I did not say it was. I merely stated that there are many Israelis who support this idea.
“Gordis begins chapter six of his book with this quotation:
Israel cannot be defined as a democratic state. The only way to make Israel a democratic state is to eliminate its Jewish character.”
Whether partially fabricated or not, this statement is absolutely correct. There cannot be a democratic Jewish state any more than there can be a democratic Islamic, or Christian, or Hindu or Buddhist state as long as that state has even one citizen who is not Jewish, or Muslim, or Christian, or Hindu. That is simply reality whether any of us likes it or not.
None of the Israeli Palestinian documents proposing a new basis for Israel as a state of all its citizens proposes eliminating the Jewish character of the state any more than they would propose to eliminate the Muslim character of such a state. Because the citizens adhere to various religious traditions they must be taken into account in determining the character of the State. In other words, the state would have a Christian, Jewish AND Muslim character. If you disagree w. this formulation then you disagree w. Adalah, Mossawa & many of the other Israeli Palestinian human rights groups.
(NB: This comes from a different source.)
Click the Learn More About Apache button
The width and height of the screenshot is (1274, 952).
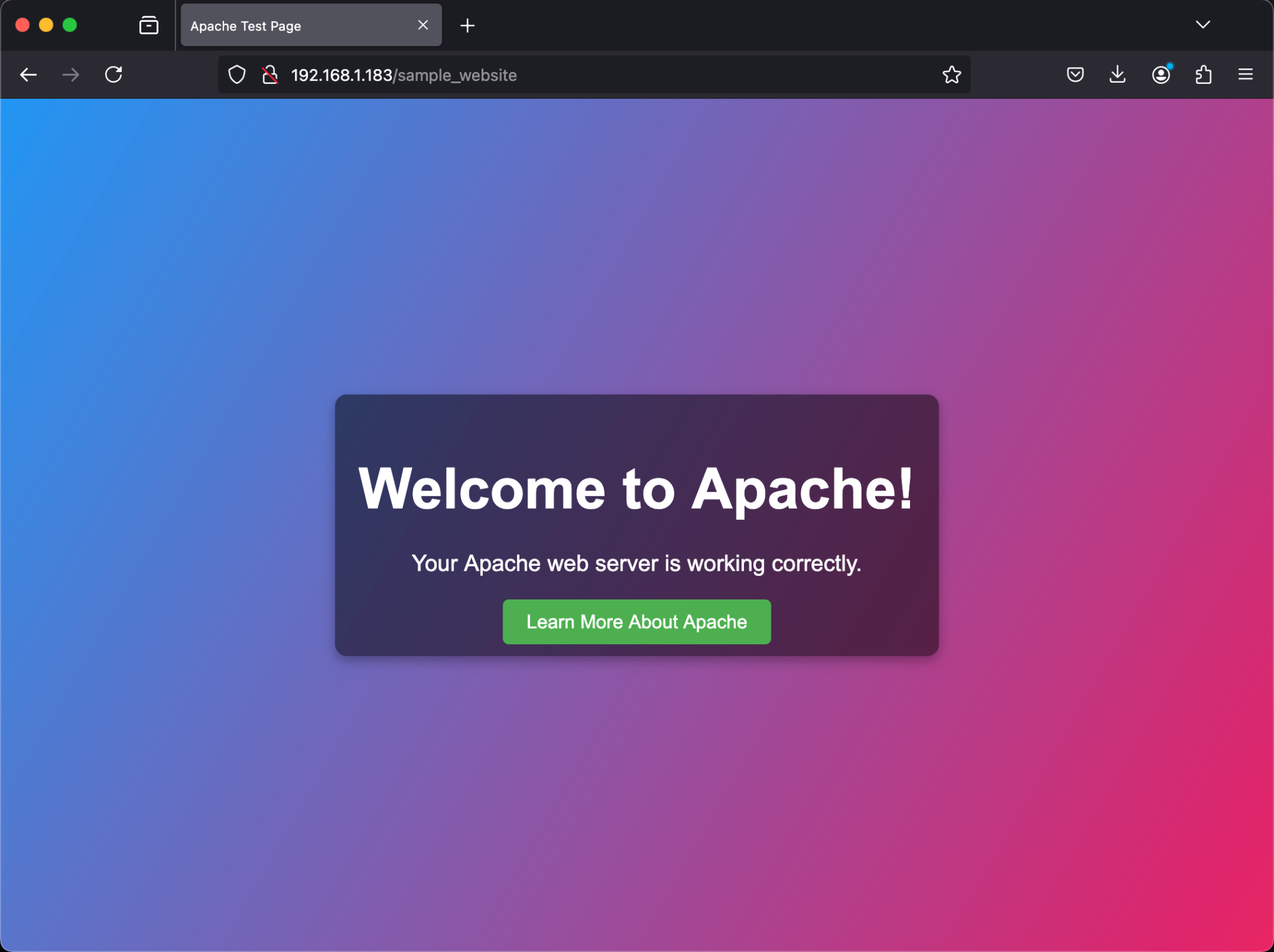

If you wish to argue that the state should be completely secular then you’re welcome to do so but I think that’s an even more dubious proposition at this pt in time than to have a single unitary state in all of Palestine.
I did not suggest that any of the documents proposes eliminating the “Jewish character of the state”. I doubt very seriously, though, that any of them endorses retaining the “Jewish character” either. Realistically, any state that has a “Jewish character” – whatever that actually means – by definition excludes non-Jews as fully entitled citizens.
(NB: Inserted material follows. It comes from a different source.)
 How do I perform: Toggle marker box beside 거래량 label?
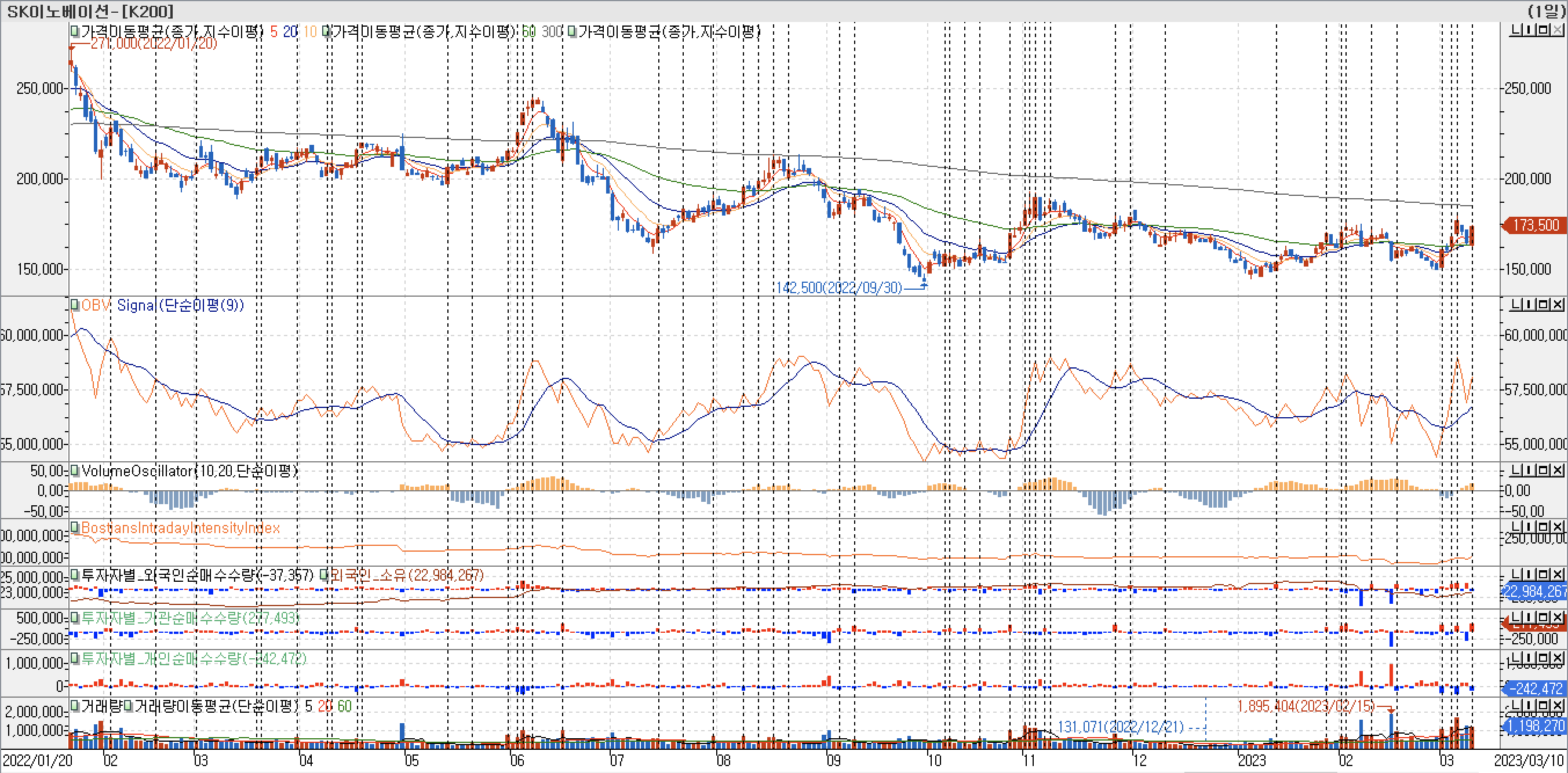pyautogui.click(x=74, y=705)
Setting aside the thorny question of how in any practical sense you create a Christian, Jewish AND Muslim character for a state, by doing so you have automatically excluded from full entitlement Druze, Sabaeans, Baha’is, and other religious minorities, as well as secular persons, who I believe make up a plurality of Israeli citizens, so you have not created a truly pluralistic state at all, but rather an illusion of one.
And by the way I don’t know to what extent I actually disagree with Adala, etc. on these matters, but I don’t have a problem with it if I do. I know that their official positions on some matters are questions of political realism and not true conviction,and I don’t fault them for that. Sometimes progress requires that one temporarily set aside what is right in favor of what is possible.
I think Druze and Bedouin should have their ethnic identity represented too in this new Israel we envision. I simply don’t see how in the current MIddle East you can create a state that doesn’t ratify religious and ethnic identity in the character of the state. If you could create a truly secular state as we more or less have in the U.S. (on a good day), then yes, you could avoid this. But I think the current realities dictate religion as a major factor in the identity of a state. The key is not to allow the nation or national identity to become subsumed by religious identity. That would be very bad.
I don’t think it’s a question of explicitly saying they favor “retaining” Israel’s Jewish character. I think, as articulated in this document, they are merely pragmatically recognizing that it exists.